• _Exercise_
Give back the stretch from the line containing "Task: Select the Post header tab" through the end of the records, with "header" swapped for "title" and everything else left as it is.

# Source material start

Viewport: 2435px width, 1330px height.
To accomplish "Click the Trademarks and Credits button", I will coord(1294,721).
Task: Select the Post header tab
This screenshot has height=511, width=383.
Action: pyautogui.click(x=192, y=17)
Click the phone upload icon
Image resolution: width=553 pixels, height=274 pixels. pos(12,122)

# Source material end

• _Complete answer_
Task: Select the Post title tab
This screenshot has height=511, width=383.
Action: pyautogui.click(x=192, y=17)
Click the phone upload icon
Image resolution: width=553 pixels, height=274 pixels. pos(12,122)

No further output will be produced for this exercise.